The last roll of the dice
The outcome of the elections remains uncertain with reliable polling data non-existent. Jonathan’s re-election, despite his administrations manifest failures, remains a distinct possibility due to the goodwill he still enjoys from certain ethno-religious demographics. The Christian south-east and south-south region of the country gave Jonathan upwards of 85% of the total vote in 2011 and the same pattern is almost certain to be replicated this time round, with the middle belt and many minority groups following suit due to religious and historical sentiment.

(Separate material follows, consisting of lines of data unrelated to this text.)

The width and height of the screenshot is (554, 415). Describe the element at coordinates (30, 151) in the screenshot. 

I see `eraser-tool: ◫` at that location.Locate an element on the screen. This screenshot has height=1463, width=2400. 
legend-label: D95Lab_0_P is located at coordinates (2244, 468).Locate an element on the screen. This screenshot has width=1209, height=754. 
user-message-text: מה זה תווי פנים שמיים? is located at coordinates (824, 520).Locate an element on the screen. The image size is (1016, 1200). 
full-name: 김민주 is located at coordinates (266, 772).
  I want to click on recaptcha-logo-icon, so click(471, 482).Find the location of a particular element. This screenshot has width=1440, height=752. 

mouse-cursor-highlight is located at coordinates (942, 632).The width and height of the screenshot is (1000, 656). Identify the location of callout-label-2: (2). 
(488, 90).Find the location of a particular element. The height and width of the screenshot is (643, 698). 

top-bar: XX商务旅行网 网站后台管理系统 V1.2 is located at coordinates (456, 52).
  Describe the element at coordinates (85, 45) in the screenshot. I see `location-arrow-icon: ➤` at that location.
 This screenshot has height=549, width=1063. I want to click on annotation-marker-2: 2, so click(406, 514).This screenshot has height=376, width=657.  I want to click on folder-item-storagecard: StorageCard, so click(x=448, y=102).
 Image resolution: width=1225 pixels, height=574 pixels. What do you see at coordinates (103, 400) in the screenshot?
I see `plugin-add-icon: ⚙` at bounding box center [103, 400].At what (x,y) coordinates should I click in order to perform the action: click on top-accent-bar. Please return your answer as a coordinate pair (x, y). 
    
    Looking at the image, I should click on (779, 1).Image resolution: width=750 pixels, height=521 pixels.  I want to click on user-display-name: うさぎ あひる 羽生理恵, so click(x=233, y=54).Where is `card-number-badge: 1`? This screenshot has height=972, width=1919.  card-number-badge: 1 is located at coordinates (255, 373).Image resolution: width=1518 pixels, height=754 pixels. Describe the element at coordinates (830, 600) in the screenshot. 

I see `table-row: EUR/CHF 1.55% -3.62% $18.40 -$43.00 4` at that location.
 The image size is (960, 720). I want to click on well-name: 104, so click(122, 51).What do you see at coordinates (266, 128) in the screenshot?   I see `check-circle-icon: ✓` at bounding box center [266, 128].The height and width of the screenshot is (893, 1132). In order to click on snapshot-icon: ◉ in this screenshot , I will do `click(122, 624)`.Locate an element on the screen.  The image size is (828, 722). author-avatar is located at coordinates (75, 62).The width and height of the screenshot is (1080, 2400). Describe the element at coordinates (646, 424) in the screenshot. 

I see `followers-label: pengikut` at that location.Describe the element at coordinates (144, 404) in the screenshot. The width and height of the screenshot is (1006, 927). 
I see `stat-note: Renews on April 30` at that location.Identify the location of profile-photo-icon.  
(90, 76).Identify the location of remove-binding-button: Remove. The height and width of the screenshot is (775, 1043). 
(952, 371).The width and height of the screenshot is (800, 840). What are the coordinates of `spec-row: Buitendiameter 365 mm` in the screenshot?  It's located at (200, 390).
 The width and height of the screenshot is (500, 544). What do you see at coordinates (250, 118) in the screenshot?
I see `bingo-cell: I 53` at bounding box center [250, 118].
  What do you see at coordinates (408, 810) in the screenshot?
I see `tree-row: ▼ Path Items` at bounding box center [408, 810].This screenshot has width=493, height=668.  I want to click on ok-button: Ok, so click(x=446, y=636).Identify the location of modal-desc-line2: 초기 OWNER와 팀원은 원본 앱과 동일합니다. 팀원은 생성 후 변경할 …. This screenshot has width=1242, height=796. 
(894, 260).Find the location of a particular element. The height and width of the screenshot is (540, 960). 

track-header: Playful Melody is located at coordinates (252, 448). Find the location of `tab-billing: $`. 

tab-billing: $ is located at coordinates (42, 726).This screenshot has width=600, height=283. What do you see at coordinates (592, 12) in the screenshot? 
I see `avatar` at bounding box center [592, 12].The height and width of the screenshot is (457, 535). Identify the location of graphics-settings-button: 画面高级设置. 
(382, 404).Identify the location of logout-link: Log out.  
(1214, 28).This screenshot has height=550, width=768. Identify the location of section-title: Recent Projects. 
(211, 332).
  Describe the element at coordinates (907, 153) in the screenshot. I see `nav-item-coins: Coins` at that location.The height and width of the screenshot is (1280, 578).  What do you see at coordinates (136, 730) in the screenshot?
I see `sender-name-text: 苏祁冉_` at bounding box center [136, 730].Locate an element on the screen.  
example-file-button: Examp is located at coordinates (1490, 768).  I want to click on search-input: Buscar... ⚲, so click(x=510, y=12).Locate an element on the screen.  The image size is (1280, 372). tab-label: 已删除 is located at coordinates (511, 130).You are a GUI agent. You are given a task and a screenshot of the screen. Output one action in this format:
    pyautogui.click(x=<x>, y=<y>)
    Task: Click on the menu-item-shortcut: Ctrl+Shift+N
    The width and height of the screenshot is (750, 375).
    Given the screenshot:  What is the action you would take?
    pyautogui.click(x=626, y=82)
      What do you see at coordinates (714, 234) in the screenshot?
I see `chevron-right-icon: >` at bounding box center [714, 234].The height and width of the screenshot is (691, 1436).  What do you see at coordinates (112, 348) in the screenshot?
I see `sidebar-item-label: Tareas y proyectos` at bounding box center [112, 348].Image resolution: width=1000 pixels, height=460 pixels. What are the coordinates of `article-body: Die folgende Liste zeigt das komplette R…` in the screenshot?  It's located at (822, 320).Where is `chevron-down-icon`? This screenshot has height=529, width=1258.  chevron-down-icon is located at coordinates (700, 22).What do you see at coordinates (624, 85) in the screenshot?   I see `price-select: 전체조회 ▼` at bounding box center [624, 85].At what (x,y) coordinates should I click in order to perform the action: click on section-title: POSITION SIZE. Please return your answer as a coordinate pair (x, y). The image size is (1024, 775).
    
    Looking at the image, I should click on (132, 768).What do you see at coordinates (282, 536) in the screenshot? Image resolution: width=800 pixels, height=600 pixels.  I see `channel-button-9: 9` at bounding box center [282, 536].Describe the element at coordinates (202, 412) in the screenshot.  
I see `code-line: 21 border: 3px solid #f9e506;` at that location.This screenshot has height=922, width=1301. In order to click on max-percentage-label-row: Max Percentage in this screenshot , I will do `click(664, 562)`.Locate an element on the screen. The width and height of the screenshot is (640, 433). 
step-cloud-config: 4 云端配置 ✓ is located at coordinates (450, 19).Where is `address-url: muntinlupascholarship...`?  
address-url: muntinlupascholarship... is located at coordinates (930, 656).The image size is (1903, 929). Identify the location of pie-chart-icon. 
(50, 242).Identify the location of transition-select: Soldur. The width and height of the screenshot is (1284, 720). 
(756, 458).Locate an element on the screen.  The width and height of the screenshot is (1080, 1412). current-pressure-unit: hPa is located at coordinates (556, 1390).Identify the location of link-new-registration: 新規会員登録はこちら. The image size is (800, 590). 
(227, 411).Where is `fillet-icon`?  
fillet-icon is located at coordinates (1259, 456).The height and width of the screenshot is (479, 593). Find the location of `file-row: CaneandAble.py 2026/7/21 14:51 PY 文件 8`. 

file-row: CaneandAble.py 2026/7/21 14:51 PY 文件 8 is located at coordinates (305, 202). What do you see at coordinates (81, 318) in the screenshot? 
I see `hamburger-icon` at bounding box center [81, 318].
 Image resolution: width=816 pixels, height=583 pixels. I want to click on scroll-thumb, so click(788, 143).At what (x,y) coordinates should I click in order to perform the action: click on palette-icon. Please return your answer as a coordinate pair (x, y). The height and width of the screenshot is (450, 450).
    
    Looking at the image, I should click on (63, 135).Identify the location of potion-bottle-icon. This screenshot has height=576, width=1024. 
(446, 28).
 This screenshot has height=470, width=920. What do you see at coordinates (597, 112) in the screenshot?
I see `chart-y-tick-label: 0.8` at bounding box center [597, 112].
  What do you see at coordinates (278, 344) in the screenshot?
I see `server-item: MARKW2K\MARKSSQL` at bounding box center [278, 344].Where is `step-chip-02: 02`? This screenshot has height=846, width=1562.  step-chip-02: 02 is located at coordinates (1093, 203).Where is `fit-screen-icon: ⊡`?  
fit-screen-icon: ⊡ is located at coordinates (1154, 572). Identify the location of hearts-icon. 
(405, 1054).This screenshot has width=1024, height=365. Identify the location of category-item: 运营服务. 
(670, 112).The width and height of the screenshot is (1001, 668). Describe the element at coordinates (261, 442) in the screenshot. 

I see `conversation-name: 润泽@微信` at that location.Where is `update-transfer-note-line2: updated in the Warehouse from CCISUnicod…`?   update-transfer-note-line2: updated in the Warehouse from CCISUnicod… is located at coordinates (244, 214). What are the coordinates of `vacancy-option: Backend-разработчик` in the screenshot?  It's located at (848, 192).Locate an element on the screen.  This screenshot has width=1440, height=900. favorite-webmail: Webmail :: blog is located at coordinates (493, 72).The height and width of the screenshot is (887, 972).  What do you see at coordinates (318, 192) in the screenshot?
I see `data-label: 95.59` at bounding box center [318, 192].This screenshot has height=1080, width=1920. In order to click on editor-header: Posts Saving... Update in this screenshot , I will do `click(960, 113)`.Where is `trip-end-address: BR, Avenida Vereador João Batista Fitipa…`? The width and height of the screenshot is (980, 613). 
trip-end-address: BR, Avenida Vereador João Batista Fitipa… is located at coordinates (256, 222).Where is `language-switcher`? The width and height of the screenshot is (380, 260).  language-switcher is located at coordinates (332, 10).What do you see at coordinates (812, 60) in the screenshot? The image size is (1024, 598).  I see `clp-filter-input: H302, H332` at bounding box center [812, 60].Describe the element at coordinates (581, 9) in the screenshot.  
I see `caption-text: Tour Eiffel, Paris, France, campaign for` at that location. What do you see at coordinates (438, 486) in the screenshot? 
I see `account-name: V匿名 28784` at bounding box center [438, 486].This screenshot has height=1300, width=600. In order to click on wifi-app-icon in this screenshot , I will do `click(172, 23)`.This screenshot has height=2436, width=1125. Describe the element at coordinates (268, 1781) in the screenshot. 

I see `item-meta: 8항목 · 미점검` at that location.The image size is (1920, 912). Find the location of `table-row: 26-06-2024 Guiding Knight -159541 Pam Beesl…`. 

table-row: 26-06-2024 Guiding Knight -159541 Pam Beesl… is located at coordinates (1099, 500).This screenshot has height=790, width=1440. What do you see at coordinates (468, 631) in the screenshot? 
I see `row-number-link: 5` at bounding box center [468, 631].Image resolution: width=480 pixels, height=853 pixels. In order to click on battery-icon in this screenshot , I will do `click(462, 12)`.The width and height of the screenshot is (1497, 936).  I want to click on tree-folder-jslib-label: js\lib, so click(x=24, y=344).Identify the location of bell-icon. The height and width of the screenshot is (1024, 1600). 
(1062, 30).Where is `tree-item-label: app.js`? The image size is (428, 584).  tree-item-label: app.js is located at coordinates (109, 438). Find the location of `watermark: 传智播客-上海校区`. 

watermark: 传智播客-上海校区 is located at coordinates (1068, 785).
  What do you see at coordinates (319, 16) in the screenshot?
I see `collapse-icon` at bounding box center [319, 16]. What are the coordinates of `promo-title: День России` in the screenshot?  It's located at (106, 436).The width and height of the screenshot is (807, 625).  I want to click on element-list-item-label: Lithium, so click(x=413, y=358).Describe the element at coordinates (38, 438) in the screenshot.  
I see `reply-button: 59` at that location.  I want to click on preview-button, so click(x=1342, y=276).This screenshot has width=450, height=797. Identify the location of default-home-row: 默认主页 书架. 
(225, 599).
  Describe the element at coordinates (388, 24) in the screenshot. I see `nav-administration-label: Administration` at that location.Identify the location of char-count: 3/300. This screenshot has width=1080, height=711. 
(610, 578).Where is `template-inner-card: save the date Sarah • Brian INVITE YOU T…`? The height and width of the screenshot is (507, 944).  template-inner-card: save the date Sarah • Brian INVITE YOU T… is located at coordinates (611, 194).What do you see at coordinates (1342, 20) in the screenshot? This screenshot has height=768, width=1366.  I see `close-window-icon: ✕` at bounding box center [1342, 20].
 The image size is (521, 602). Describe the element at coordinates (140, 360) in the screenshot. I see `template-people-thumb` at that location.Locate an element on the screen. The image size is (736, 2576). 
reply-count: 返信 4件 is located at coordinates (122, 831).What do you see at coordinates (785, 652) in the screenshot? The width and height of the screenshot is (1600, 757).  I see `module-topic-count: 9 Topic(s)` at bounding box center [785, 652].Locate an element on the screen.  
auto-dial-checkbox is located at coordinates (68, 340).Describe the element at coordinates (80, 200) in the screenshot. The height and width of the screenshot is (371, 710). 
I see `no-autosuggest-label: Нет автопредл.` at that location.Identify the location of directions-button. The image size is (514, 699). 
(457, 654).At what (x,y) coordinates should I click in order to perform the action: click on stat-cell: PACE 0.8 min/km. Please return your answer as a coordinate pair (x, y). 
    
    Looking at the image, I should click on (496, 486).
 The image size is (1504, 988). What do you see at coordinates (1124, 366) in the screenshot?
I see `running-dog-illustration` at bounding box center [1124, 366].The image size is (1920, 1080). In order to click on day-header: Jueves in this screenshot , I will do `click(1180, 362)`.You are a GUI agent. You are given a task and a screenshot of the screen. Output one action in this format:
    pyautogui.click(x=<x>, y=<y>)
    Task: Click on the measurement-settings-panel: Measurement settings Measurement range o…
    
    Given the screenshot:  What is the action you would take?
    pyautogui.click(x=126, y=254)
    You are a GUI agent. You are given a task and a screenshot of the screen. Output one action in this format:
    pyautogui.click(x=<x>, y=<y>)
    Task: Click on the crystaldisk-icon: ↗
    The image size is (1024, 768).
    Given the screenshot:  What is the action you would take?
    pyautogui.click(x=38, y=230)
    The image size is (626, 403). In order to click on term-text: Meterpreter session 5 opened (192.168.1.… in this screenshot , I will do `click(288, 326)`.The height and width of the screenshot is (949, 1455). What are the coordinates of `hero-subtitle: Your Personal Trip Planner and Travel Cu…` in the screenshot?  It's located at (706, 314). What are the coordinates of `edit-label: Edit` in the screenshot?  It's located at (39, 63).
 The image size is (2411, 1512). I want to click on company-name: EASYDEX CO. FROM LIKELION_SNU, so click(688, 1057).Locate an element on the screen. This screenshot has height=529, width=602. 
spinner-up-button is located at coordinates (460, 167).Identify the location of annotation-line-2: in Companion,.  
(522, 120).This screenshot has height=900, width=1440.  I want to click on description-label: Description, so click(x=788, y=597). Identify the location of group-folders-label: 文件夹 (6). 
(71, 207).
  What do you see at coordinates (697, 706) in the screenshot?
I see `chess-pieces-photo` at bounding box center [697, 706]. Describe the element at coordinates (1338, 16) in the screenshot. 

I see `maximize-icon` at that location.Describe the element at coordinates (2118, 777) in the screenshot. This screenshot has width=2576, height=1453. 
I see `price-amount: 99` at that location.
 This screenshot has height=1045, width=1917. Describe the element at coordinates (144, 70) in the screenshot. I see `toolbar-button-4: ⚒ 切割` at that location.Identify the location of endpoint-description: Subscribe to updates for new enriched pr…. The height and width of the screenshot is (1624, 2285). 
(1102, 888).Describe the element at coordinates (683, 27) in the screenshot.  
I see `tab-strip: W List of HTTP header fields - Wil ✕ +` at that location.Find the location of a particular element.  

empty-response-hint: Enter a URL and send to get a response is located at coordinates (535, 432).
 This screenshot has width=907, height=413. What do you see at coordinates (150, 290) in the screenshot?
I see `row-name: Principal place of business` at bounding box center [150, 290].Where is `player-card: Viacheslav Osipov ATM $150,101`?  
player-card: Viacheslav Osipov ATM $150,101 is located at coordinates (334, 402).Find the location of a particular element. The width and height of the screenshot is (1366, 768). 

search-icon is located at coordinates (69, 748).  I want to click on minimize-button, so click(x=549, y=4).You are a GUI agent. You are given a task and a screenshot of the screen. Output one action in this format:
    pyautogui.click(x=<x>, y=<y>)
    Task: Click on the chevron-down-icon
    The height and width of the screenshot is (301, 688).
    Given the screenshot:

The recent charm offensive in the Yoruba dominated south-west, which accounts for almost 20% of all registered voters, was aimed at drumming up support in a zone that could determine the election outcome due to the strong presence of both parties in the region. The north-west and north-east, with a combined 41% of voters, are Buhari strongholds, but Jonathan will rely heavily on his PDP governors to help him pass the victory threshold. A candidate needs 50% of the national vote and at least 25% of the votes in two-thirds of Nigeria’s 36 states to win the election.
Jonathan is in the midst of a battle for his political survival and the inability of his administration to reinvigorate the political, economic and social systems in the country has inadvertently given strength to the Buhari candidacy. This election will be remembered as the most keenly contested in Nigeria’s democratic history. Jonathan will need to display great political dexterity and a slice of good fortune if he is to weather the electoral storm successfully.
Lagun Akinloye is a journalist and Nigerian political analyst.